Pope Joan, or A Soul to Tweak (a Divine Camp)

Theory for the Application of Rainbows

Tidy Passions, or Kill, Kaleidoscope, Kill (an Epic Camp)

Too Late for Yogurt

Turtles Don’t Dream, or Happy Birthday, Jesus

Harry’s first play, With Creatures Make My Way, was about a semi-human figure that lived in the New York sewers along with rats, baby alligators, and “little tweekies,” and who longed to be reunited with his love—a lobster. The show’s subterranean setting was a metaphor for the underground culture Harry helped shape in Greenwich Village and its surrounding downtown neighborhoods.1

Playwright Robert Heide first met Koutoukas around 1959, when both young men followed bohemian paths that had been blazed by the Beats. “I met up with Harry several times on MacDougal Street, in the coffee shops,” Heide said, “where he would be carrying a copy of Jean-Paul Sartre’s Being and Nothingness, and I would as well. So we began talking existentialism.” When he first crossed paths with Koutoukas, Heide thought he was a lesbian with a 1950s-style DA haircut. He was very petite at the time, though Harry’s waistline expanded along with his corpus of plays (he wrote dozens upon dozens throughout his life).

They’d congregate at Lenny’s Hideaway, a Greenwich Village cellar gay bar that was an important node in the downtown’s overlapping social networks. Heide met playwright Edward Albee there, and the two eventually became close. “Edward and I would take long walks,” he said. “We would say nothing. Later he told me that there were characters running around in his head that he was thinking about. We would drink at Lenny’s Hideaway ’til four in the morning, then maybe we’d go back to his place, like in Who’s Afraid of Virginia Woolf?” Wandering around downtown late at night, the couple sometimes stopped by Bigelow Drugs on Sixth Avenue, between West Eighth and Ninth Streets, to have a black-and-white ice cream soda with seltzer.

The streets were much quieter in Greenwich Village, compared to the bustle of today, and it felt as though everyone knew each other. “You would run into people that you knew,” Heide recalled. “I’d run into Sam Shepard at a coffee shop. You could have a hamburger and apple pie and coffee for ninety-five cents. You have to remember, everybody’s rent was low, like that song ‘Bleecker Street,’ by Simon and Garfunkel, that goes, ‘Thirty dollars pays your rent on Bleecker Street.’ Ha! Thirty dollars!” Even though they lived in a big city, it felt like a small town. This self-contained metropolis even had its own directory, Greenwich Village Blue Book, which was published from 1961 to 1968 and contained listings for stores, doctors, churches, theaters, and other establishments in the area.

▶ **Data shown**
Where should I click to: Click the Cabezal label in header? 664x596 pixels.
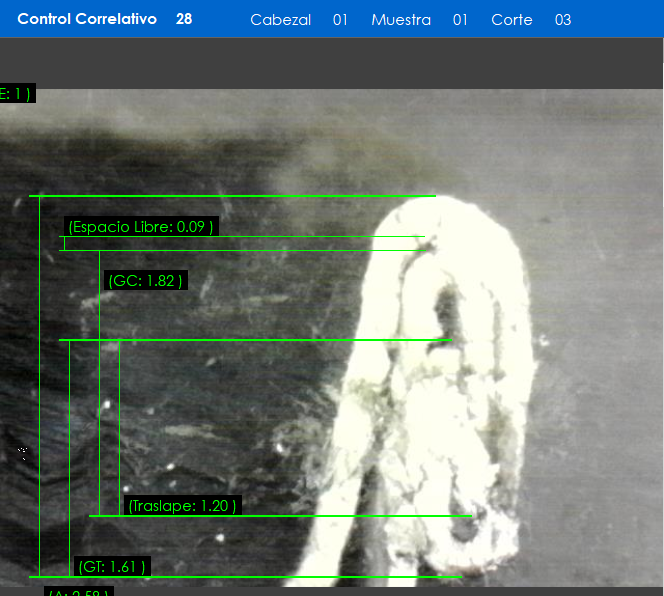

▶ **Directives**
a – From the passage on Greenwich Village playwrights, print the text beginning at the words "Playwright Robert Heide" and ending after the words "throughout his life).".
b – In two sentences, summarize the passage on Greenwich Village playwrights.

▶ **Answers to the problems**
a –
Playwright Robert Heide first met Koutoukas around 1959, when both young men followed bohemian paths that had been blazed by the Beats. “I met up with Harry several times on MacDougal Street, in the coffee shops,” Heide said, “where he would be carrying a copy of Jean-Paul Sartre’s Being and Nothingness, and I would as well. So we began talking existentialism.” When he first crossed paths with Koutoukas, Heide thought he was a lesbian with a 1950s-style DA haircut. He was very petite at the time, though Harry’s waistline expanded along with his corpus of plays (he wrote dozens upon dozens throughout his life).

b – Harry Koutoukas's first play, With Creatures Make My Way, was about a semi-human figure living in the New York sewers, and its underground setting stood for the downtown culture he helped shape in Greenwich Village. Playwright Robert Heide, who met Koutoukas around 1959 on MacDougal Street and came to know Edward Albee at Lenny's Hideaway, recalled a quiet, low-rent Village where everyone seemed to know each other and the city felt like a small town.